Now, for the ingenious, often preferred way to test your CO2: An aquarium drop checker. It works on the same principal I described above. It measures pH, and indicates a certain color based on how much CO2 you have in the tank. You fill it with water of a known carbonic hardness (KH), and a few drops of pH indicating solution (bromothymol blue). The best value is 4 degrees KH water (you can make this using baking soda and distilled water). With the drop checker filled with 4dKH water and some pH indicating solution, it will always let you know at a glance where your CO2 levels are at. If the solution is blue, your pH is high, and it tells you the CO2 is less than 20 or so PPM. If it is dark green, it is around ~25ppm. If it is lighter green, it will be around ~30ppm co2. If it is yellow, than you are above 35 or so ppm. The drop checker pictured below is reading a nice green color, so the CO2 in this tank is just about perfect. Here is what a drop checker looks like:
Now, mixing up the 4dKH solution (baking soda and water) can be tricky, as it requires a pretty sensitive scale and some very small measurements. The drop checker will function less accurately, but still give you an idea, if you just fill it with some tank water (the directions that come with the checkers tell you to do that anyway… but the consensus based on scientific fact show that the most accurate way to use it is to use a specific water/baking soda solution that is measured at 4dKH — if you aren’t using a known constant for the KH, then the colors become less accurate). If you don’t want to take on making 4dKH solution, you can often find folks selling bottles for cheap on eBay. As the fluid in the drop checker only has to be changed when the bromothymol blue has faded (usually 6-8 weeks), a small bottle of 4dKH will last a very long time.

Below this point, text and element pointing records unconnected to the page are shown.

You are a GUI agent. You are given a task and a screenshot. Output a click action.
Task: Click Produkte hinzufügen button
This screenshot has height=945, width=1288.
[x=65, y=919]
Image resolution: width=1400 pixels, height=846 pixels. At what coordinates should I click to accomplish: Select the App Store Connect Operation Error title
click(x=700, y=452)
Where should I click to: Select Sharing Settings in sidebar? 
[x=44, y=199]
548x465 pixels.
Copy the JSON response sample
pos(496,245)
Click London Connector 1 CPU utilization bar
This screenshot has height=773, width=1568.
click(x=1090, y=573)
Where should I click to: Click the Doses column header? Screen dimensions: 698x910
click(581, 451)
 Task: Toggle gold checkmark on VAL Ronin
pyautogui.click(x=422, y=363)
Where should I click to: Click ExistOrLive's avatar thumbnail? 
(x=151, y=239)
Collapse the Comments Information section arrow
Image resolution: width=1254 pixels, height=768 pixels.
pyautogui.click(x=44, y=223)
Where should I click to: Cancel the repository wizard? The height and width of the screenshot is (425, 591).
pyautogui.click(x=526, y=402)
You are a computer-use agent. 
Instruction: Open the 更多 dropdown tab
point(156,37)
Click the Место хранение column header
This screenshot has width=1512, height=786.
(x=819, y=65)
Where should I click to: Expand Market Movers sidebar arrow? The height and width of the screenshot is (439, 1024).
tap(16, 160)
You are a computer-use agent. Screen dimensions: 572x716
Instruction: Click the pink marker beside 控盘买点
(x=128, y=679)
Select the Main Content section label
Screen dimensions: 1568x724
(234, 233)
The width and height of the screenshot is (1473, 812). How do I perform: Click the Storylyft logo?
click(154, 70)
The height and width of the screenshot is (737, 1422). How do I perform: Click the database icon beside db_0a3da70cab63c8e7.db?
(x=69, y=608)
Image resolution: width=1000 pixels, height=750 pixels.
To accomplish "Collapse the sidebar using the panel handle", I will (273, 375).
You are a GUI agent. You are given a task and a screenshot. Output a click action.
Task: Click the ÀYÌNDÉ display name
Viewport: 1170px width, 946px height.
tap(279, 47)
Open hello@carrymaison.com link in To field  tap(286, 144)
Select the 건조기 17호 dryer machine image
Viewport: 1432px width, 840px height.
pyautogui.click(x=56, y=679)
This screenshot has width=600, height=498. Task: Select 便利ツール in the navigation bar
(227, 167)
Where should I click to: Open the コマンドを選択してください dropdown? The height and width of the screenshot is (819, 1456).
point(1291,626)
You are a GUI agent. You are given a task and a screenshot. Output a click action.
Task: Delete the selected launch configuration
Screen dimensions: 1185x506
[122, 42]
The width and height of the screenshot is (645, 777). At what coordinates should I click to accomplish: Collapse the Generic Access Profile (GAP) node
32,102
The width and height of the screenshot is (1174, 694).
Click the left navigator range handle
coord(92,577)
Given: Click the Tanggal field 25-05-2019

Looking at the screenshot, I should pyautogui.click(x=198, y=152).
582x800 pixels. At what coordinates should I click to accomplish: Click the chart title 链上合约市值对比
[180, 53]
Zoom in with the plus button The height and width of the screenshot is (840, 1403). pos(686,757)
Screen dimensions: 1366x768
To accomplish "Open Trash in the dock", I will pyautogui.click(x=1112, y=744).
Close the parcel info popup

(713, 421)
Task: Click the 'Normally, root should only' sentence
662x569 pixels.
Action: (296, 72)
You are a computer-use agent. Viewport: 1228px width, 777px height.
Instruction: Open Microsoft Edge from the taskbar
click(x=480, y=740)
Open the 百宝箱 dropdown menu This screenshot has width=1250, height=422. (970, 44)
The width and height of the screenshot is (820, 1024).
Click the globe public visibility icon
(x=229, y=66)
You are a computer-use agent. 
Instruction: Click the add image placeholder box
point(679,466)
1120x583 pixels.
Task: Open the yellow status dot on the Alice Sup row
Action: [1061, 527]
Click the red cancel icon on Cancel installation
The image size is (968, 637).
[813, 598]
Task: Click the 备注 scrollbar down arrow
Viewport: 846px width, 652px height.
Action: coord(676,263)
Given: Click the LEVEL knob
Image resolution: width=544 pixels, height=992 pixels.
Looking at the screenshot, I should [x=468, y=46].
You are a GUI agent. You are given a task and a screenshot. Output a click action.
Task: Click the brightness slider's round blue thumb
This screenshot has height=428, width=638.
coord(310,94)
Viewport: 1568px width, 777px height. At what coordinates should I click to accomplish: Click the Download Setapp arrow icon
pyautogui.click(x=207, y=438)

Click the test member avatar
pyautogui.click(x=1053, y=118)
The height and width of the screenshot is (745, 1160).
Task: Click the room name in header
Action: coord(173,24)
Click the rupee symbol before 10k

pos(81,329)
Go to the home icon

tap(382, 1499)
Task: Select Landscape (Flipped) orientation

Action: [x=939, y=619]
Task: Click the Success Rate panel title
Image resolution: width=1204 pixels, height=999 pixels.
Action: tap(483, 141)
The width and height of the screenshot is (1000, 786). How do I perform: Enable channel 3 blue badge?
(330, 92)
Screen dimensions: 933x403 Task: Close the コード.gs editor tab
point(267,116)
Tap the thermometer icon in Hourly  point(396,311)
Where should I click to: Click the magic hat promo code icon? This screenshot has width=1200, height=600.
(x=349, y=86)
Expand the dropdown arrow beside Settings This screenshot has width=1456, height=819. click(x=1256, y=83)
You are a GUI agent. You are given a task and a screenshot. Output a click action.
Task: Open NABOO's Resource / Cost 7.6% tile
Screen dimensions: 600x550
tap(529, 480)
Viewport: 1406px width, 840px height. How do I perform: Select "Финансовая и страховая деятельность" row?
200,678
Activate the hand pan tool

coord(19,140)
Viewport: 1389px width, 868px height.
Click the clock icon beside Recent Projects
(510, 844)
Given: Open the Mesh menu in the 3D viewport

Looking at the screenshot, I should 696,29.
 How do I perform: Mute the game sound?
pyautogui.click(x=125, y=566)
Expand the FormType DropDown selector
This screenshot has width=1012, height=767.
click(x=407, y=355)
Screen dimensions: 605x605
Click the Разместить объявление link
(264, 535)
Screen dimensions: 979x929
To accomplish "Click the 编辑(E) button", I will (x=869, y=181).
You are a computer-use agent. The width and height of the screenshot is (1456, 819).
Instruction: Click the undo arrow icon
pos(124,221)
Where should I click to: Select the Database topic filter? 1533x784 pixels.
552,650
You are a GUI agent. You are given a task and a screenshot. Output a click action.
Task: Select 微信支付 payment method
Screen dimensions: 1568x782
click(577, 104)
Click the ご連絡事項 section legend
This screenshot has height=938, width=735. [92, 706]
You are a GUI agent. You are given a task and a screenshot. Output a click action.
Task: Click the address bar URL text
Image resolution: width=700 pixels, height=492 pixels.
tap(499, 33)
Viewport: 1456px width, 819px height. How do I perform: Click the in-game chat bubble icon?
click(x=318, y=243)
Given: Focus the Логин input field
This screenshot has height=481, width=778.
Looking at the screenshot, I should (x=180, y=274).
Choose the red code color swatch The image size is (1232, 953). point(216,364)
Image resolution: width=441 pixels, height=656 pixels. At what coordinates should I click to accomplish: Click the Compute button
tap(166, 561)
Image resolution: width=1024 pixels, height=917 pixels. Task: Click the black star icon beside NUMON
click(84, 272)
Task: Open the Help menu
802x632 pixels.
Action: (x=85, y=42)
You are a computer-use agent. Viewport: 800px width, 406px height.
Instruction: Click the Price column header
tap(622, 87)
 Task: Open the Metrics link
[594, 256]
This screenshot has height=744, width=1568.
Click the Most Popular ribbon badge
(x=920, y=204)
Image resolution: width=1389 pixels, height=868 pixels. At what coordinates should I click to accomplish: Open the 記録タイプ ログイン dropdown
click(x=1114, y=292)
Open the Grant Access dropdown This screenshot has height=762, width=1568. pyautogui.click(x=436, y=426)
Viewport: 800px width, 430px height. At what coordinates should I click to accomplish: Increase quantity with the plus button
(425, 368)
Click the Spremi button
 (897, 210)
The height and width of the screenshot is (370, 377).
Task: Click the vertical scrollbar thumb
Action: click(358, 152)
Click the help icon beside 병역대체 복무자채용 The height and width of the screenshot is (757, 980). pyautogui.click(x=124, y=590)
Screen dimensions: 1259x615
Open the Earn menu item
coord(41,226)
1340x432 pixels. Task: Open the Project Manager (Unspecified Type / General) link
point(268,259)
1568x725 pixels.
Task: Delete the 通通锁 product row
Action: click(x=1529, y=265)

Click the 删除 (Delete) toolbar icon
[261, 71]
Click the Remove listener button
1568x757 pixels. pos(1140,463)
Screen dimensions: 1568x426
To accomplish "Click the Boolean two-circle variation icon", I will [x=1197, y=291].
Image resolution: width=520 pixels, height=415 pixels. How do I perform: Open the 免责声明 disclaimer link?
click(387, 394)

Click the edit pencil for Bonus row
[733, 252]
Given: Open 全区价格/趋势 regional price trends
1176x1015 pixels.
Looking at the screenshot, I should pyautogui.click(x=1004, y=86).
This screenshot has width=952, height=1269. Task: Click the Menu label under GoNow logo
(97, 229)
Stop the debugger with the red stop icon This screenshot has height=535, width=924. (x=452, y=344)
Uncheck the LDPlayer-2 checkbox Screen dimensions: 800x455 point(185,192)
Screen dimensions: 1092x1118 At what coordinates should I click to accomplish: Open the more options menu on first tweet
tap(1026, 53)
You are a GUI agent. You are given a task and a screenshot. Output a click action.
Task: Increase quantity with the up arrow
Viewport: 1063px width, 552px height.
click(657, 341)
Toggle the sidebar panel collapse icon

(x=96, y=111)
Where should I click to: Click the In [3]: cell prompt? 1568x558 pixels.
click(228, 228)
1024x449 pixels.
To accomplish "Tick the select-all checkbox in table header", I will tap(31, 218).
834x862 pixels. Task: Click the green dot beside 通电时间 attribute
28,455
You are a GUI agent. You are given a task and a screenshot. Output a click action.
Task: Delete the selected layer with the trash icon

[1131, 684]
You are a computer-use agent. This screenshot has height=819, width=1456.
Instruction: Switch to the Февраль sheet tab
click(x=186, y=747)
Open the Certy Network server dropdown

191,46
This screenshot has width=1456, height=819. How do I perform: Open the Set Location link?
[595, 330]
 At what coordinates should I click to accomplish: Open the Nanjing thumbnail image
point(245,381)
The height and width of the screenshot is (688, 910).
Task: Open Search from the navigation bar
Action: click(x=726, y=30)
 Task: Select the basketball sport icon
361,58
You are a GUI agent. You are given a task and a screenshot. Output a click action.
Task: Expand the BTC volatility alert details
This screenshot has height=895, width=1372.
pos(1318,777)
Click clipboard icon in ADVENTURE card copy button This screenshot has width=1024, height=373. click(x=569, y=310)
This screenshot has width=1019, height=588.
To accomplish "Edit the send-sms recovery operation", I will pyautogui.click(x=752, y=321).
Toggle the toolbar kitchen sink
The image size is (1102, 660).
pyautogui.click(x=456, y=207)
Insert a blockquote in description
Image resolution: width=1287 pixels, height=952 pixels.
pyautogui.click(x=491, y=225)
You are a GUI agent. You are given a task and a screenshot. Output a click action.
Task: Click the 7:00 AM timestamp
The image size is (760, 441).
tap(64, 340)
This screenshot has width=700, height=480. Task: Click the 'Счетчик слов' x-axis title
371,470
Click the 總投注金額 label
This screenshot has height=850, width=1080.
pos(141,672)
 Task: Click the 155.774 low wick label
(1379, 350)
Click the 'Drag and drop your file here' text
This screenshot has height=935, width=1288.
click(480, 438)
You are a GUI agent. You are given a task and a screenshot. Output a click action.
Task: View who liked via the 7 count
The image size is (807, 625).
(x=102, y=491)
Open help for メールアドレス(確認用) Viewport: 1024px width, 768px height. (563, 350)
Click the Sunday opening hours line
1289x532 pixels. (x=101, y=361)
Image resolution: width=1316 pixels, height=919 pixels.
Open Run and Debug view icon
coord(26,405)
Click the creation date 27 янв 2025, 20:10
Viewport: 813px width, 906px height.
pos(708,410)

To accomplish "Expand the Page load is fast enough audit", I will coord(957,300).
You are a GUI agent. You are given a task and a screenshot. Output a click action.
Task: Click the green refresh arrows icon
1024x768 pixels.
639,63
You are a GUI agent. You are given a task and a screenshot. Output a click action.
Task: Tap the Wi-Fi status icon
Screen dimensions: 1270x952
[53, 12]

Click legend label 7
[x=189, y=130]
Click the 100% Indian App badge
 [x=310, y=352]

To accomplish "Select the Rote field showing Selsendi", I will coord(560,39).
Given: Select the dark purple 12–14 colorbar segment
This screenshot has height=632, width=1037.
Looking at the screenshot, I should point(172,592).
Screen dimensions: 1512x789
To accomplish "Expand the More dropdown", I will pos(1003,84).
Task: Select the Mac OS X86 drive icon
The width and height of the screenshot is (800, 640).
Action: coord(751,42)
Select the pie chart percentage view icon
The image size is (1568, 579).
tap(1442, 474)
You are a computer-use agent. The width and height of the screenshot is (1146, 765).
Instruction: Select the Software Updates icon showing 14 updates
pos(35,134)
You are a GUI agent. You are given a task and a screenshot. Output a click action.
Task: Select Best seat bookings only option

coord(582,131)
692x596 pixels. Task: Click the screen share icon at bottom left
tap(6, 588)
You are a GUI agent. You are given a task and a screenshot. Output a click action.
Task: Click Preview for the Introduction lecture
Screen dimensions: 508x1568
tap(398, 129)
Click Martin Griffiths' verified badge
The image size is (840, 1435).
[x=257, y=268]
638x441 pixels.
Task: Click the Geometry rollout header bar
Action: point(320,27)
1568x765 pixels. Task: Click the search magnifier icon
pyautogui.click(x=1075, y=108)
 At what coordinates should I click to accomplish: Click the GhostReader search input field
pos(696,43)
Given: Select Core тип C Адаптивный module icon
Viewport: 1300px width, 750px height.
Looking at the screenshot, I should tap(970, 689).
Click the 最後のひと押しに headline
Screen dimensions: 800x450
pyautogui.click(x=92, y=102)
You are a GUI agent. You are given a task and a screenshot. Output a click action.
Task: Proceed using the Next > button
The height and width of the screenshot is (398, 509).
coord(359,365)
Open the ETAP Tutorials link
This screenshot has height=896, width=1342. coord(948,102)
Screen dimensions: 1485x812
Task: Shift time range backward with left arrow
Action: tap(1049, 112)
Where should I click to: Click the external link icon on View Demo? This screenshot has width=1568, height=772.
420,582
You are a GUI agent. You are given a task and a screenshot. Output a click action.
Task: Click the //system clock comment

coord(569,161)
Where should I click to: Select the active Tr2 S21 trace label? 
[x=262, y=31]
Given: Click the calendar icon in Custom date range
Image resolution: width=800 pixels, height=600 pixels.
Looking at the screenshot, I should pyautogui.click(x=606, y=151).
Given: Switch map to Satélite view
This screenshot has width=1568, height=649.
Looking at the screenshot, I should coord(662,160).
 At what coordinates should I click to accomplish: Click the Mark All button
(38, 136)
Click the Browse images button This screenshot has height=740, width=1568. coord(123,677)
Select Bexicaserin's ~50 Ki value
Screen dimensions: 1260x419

The drop checkers you can get on ebay (search for “CO2 drop checker) for the best price. They range in price from a rediculous $40 for an official ADA drop checker, to a chinese knock off that looks almost the same (and definitely functions EXACTLY the same) for $5-6. Some folks are handy enough to actually build their own for next to nothing, with things laying around the house.
The drop checker is great because it will always let you know how you are doing with CO2, but it does lag just a bit. It will be about 15-30 minutes behind what is actually happening in the tank, but that is close enough to give you an accurate picture of what is going on.
Hopefully this will help to give you a basic understanding to the methods and terms surrounding CO2 injection in a planted tank. It is by no means definitive or exhaustive, but it should give you an idea of what to look for and be able to speak the lingo when it comes to CO2. I will say this: In my opinion CO2 injection is the holy grail to planted tanks. If you are providing enough light and you have your ferts in balance, it is dramatic the difference that CO2 injection can make. Best of luck, and as always if you have questions or need help, start a thread in the planted tanks forum — there are dozens of folks who can give you a hand in figuring all this out!